##### Data supplied
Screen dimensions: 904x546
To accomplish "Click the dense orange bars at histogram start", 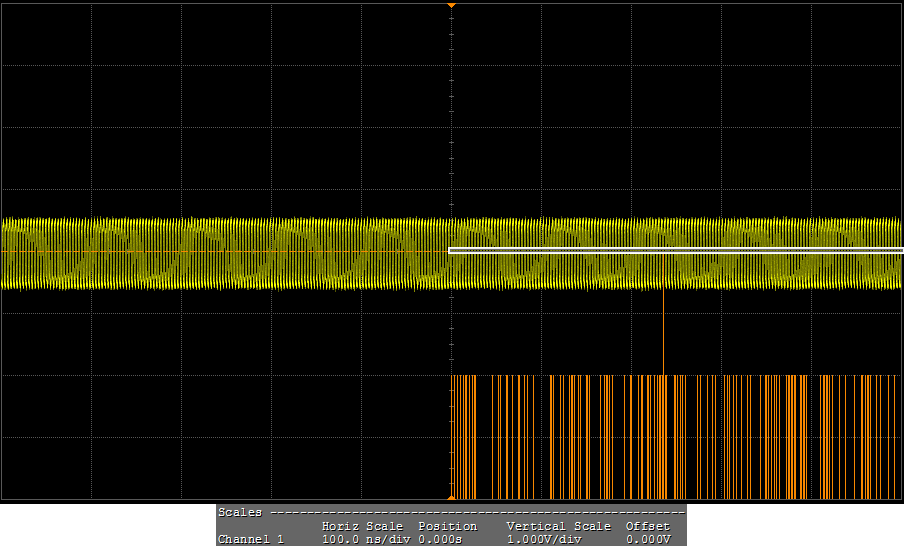I will [462, 437].
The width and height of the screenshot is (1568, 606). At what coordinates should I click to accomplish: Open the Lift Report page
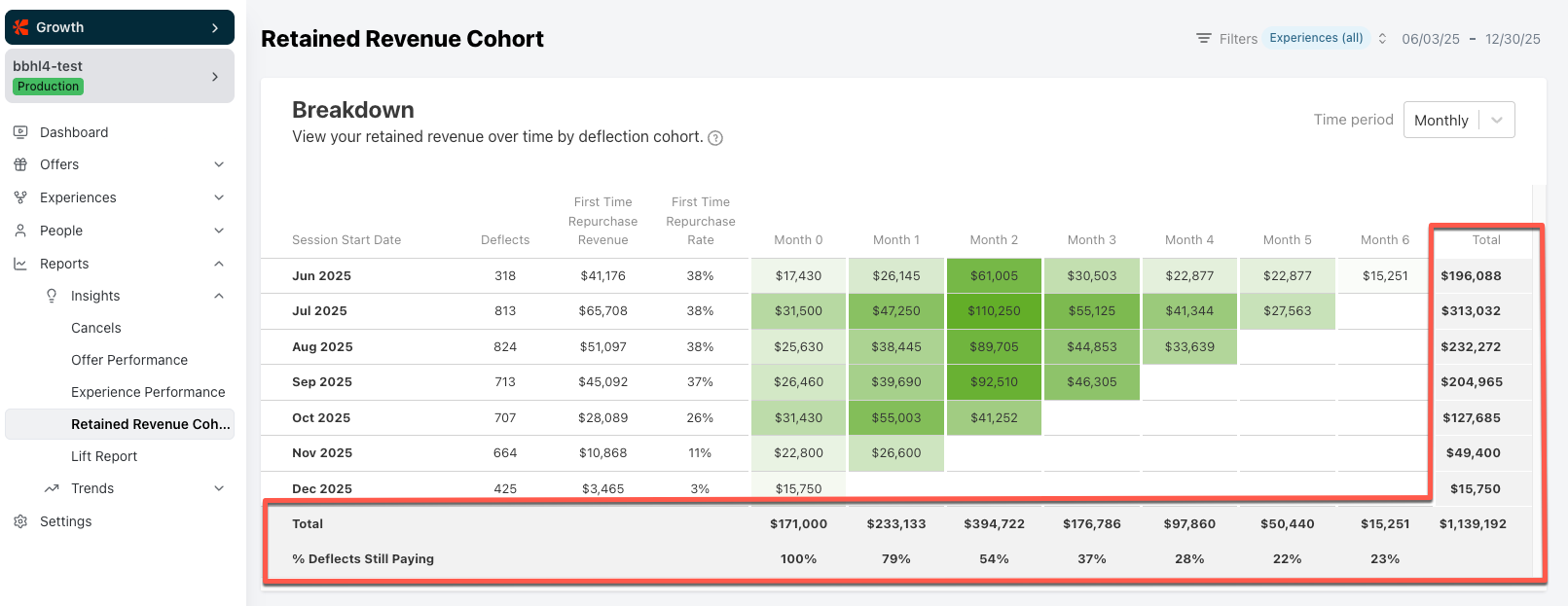coord(104,456)
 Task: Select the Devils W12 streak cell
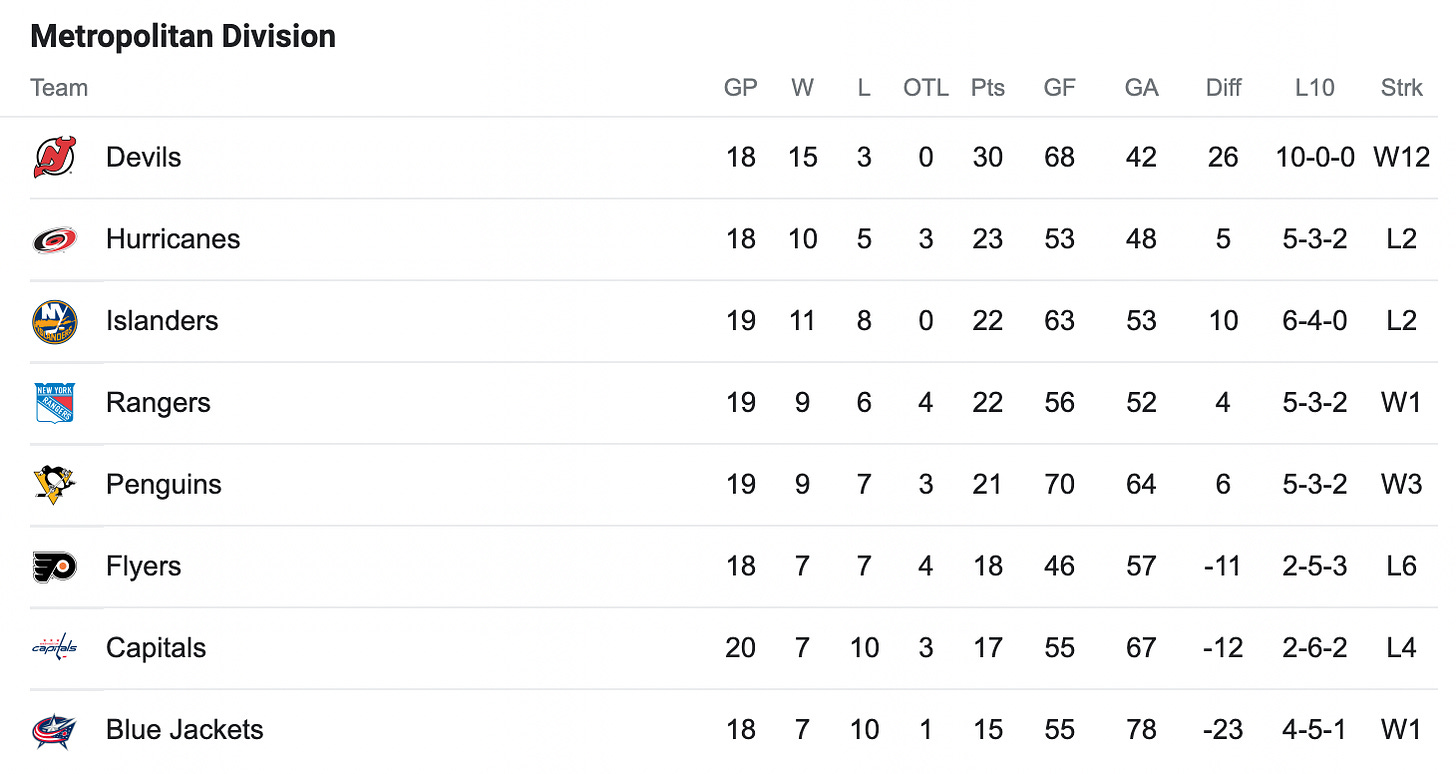[x=1401, y=158]
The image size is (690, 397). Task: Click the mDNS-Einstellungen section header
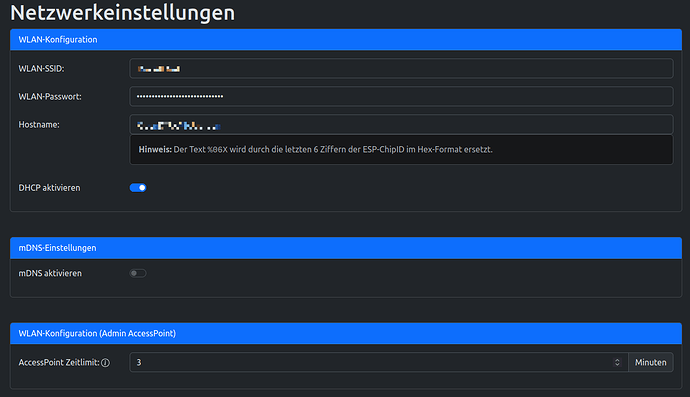346,248
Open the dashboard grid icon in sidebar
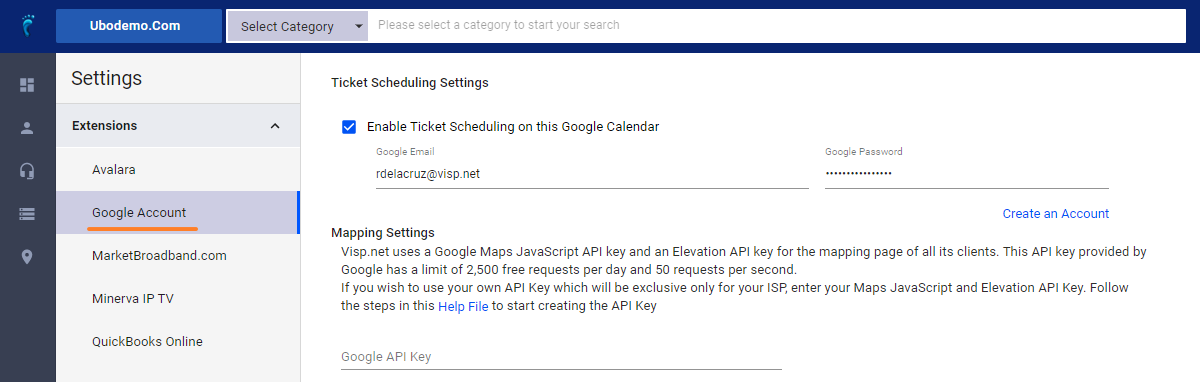 point(27,85)
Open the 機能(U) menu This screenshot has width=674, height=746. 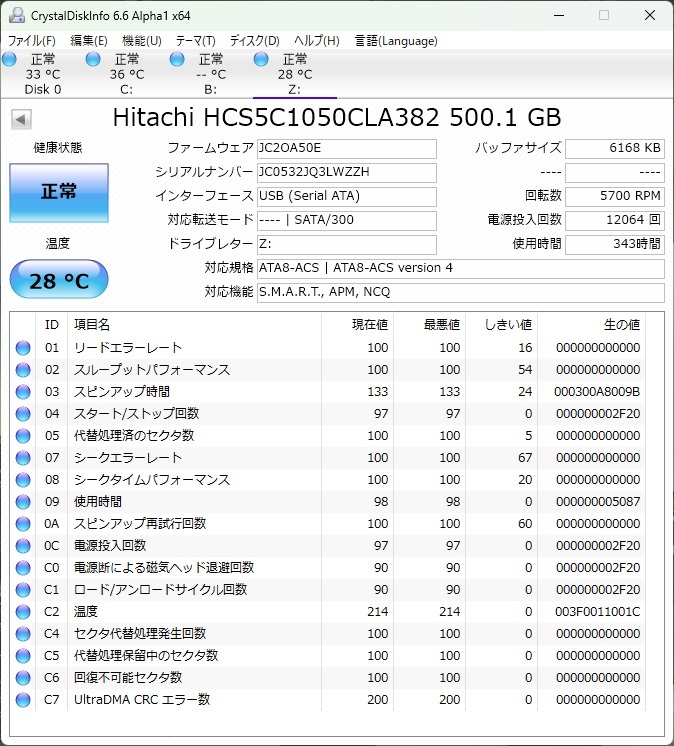(141, 41)
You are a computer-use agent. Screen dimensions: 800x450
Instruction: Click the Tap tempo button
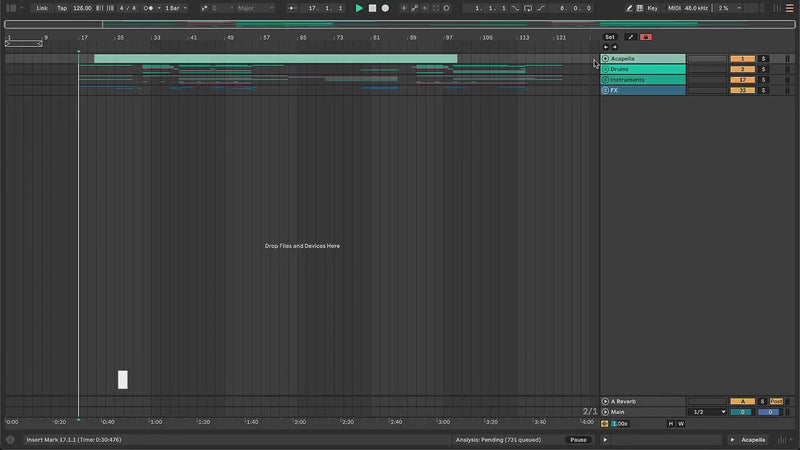(62, 8)
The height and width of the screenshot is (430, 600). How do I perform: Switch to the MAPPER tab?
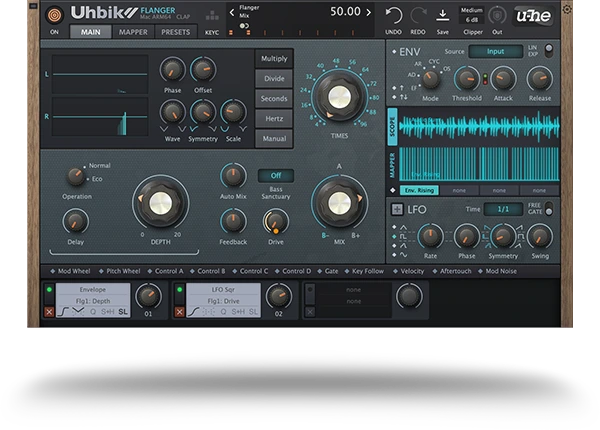click(133, 32)
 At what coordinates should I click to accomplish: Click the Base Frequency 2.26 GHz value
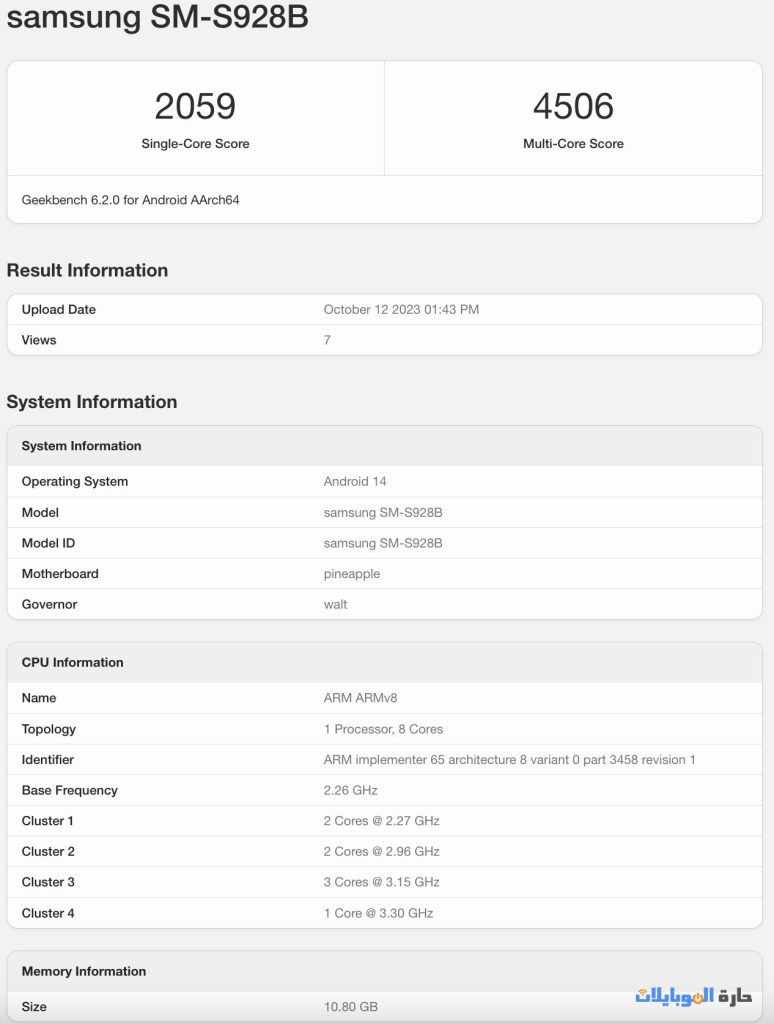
##########
§ **Task to complete**
I need the lines from the one holding "The height and" through the last line of the entries set down exactly, with every picture left out.

§ **Exercise result**
The height and width of the screenshot is (430, 600). How do I perform: Switch to the MAPPER tab?
click(133, 32)
 At what coordinates should I click to accomplish: Click the Base Frequency 2.26 GHz value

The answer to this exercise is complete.